We introduced tail recursion in our previous post. Let’s see some more examples of tail recursion. Let’s do a simple one, very similar to our introductory example in order to illustrate the win that tail-recursion optimization by the compiler provides. Let’s consider the function lst_rev, introduced in one of our earlier posts which takes a list lst and returns the reversed list. Here’s it is for your reference:

let rec lst_rev lst =
  match lst with
  | [] -> []
  | h::t ->
     (lst_rev t) @ [h];;

Recollect that in Ocaml, @ is the operator for list concatenation. Let’s work out how the execution of this function on our list [1; 2; 3 4] would look like:

	lst_rev [1; 2; 3; 4]
= 	lst_rev [2; 3; 4] @ [1]
= 	lst_rev [3; 4] @ [2] @ [1]
= 	lst_rev [4] @ [3] @ [2] @ [1]
= 	lst_rev [] @ [4] @ [3] @ [2] @ [1]
=	[] @ [4] @ [3] @ [2] @ [1]
= 	[4; 3; 2; 1]

Here is our tail-recursive version of the same. Let’s call it tr_lst_rev.

* Stated exercise A *
Please transcribe the tail recursion excerpt between "lst_rev [1; 2;" and "call it tr_lst_rev.", inclusive.
* Stated exercise B *
Summarize the tail recursion excerpt in two sentences.
The entries come from a separate source unrelated to the tail recursion excerpt.

* Records *
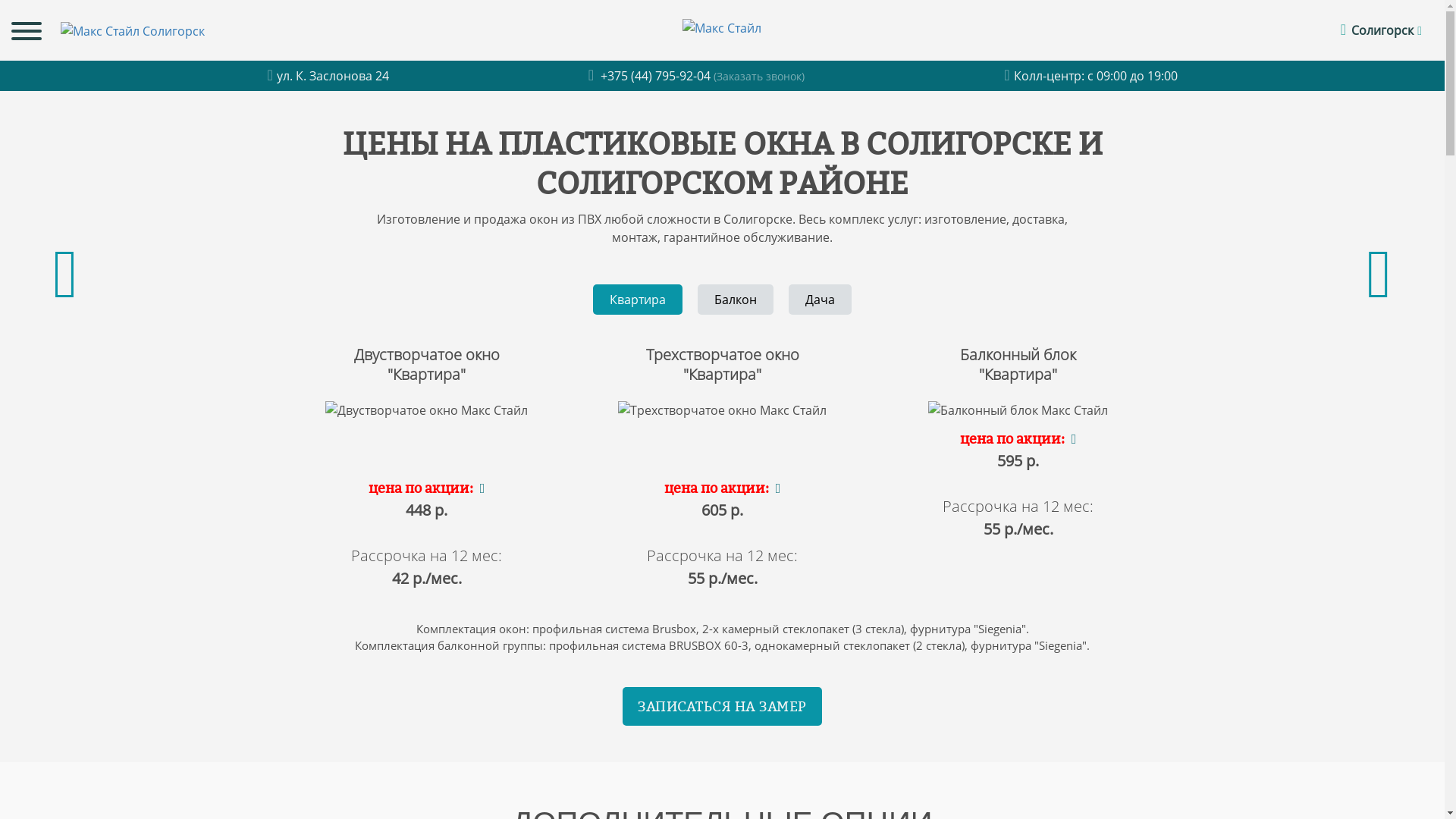
+375 (44) 795-92-04 Element type: text (650, 75)
Given the description of an element on the screen output the (x, y) to click on. 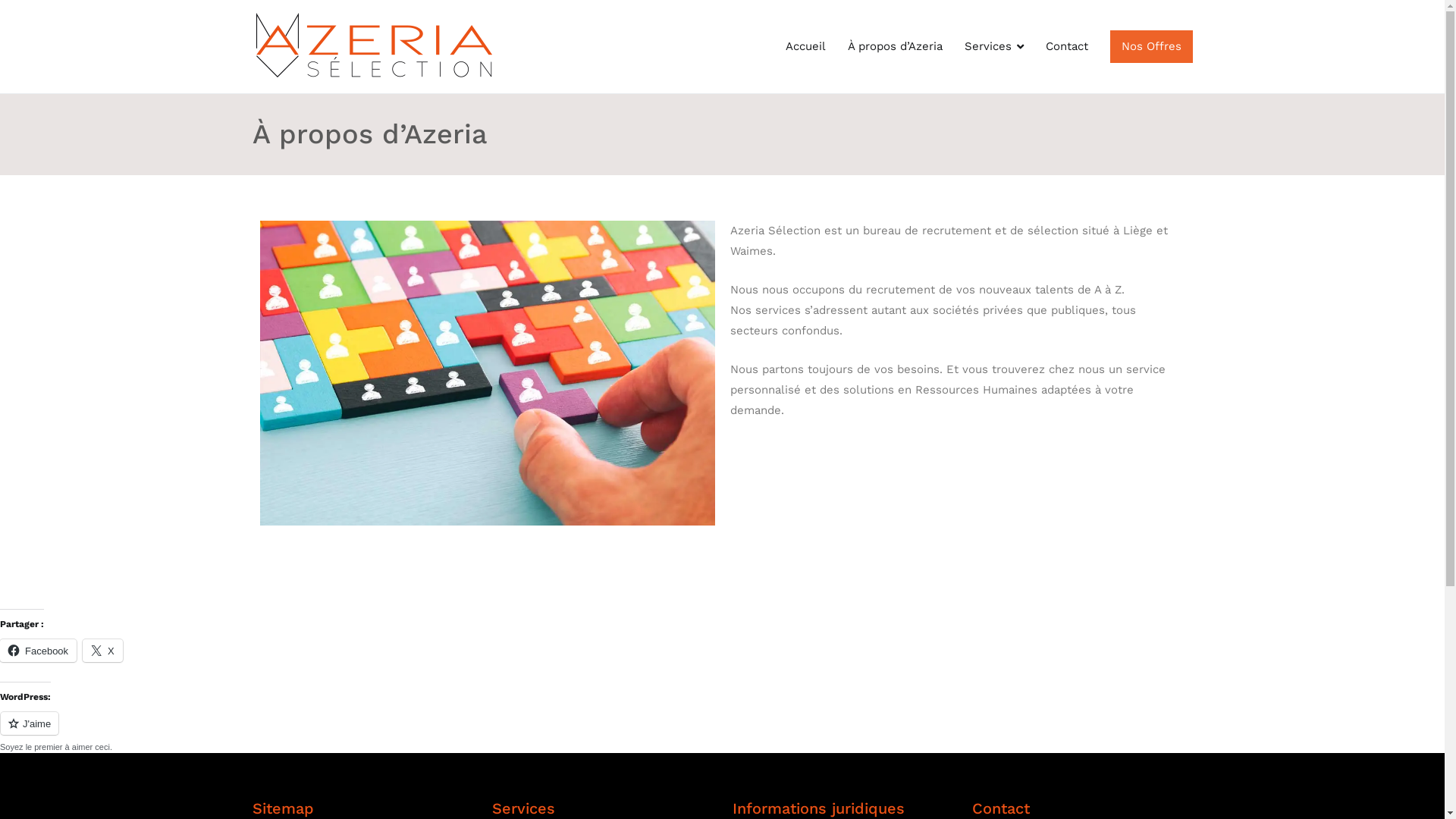
Accueil Element type: text (805, 46)
Services Element type: text (993, 46)
X Element type: text (102, 649)
Facebook Element type: text (38, 649)
Contact Element type: text (1066, 46)
Nos Offres Element type: text (1151, 46)
Like or Reblog Element type: hover (722, 732)
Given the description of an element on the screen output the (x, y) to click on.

* Correct answer A *
lst_rev [1; 2; 3; 4]
= 	lst_rev [2; 3; 4] @ [1]
= 	lst_rev [3; 4] @ [2] @ [1]
= 	lst_rev [4] @ [3] @ [2] @ [1]
= 	lst_rev [] @ [4] @ [3] @ [2] @ [1]
=	[] @ [4] @ [3] @ [2] @ [1]
= 	[4; 3; 2; 1]

Here is our tail-recursive version of the same. Let’s call it tr_lst_rev.

* Correct answer B *
The excerpt revisits lst_rev, an OCaml function that reverses a list by recursively reversing the tail and appending the head with the @ concatenation operator. It traces the function on [1; 2; 3; 4] step by step until it yields [4; 3; 2; 1], then introduces a tail-recursive version named tr_lst_rev.